━━━ Data provided ━━━

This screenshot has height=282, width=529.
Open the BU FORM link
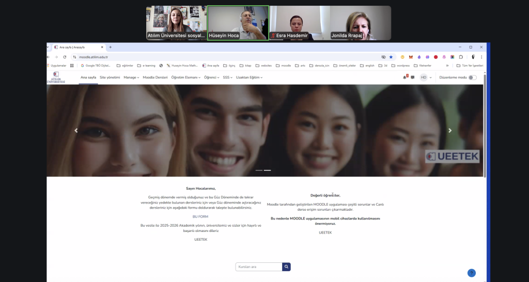200,216
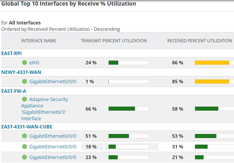234x163 pixels.
Task: Click the green status icon beside eth0
Action: click(x=25, y=63)

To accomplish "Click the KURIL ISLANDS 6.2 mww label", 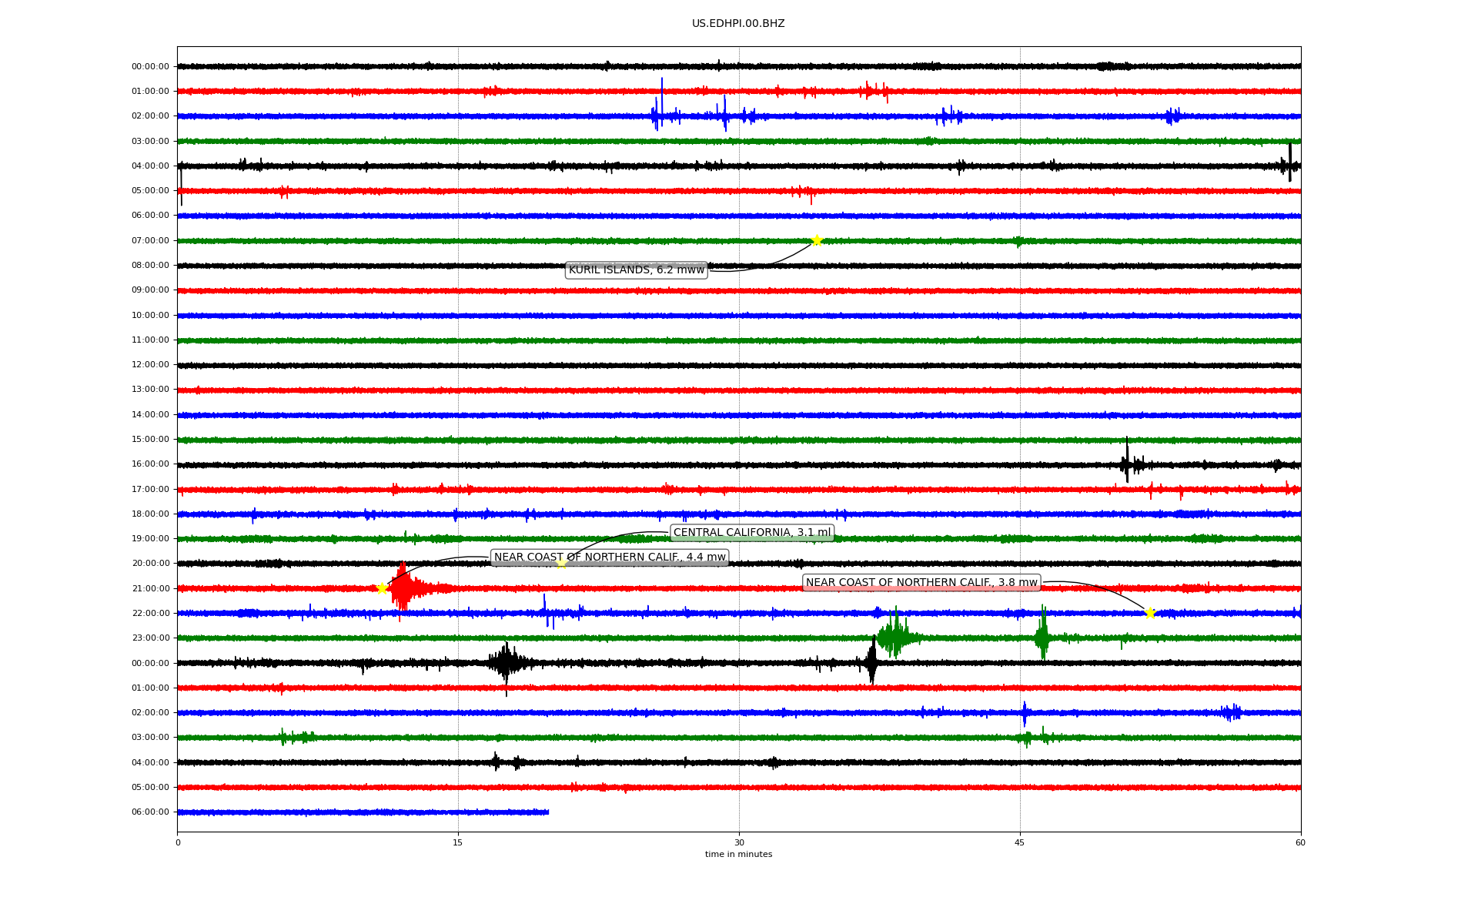I will click(636, 270).
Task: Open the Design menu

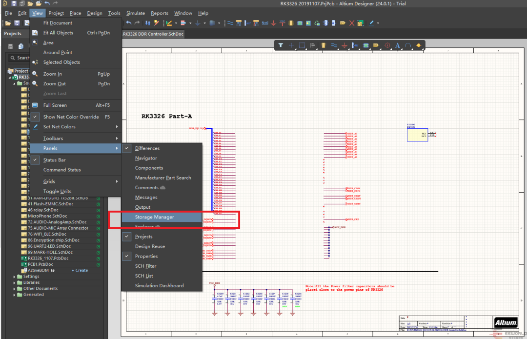Action: pyautogui.click(x=95, y=13)
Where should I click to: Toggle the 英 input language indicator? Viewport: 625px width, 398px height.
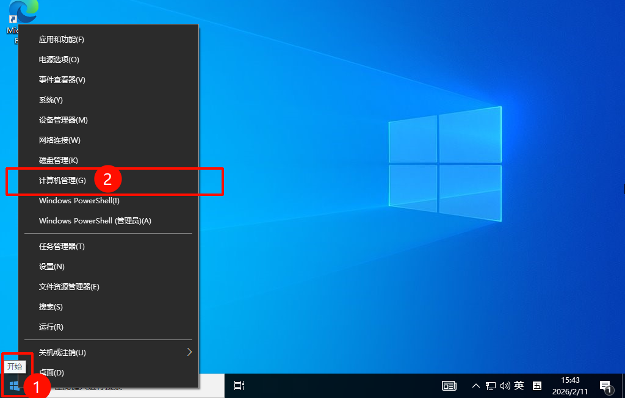pos(519,386)
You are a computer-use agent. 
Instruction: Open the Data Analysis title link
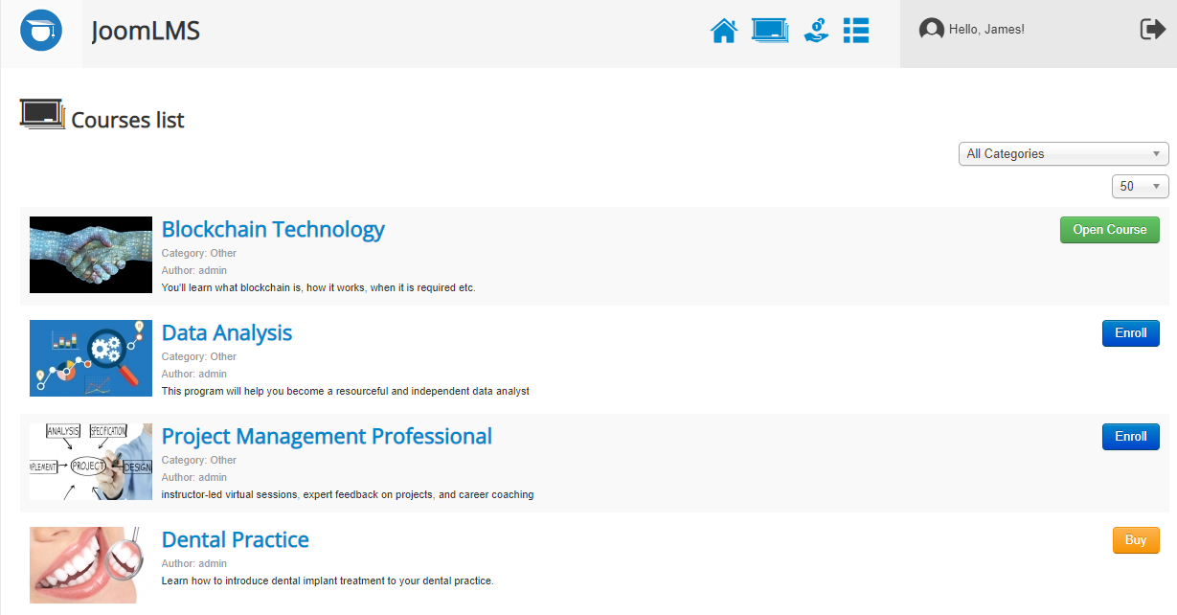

━━━

• Written exercise: Find every line in the material above that contains the word "Open" and copy each of those lines. Case counts, so only matches with the same capital and lowercase letters qualify.

• Written response:
Open the BU FORM link
Task: Open the Design menu
Instruction: Open the Data Analysis title link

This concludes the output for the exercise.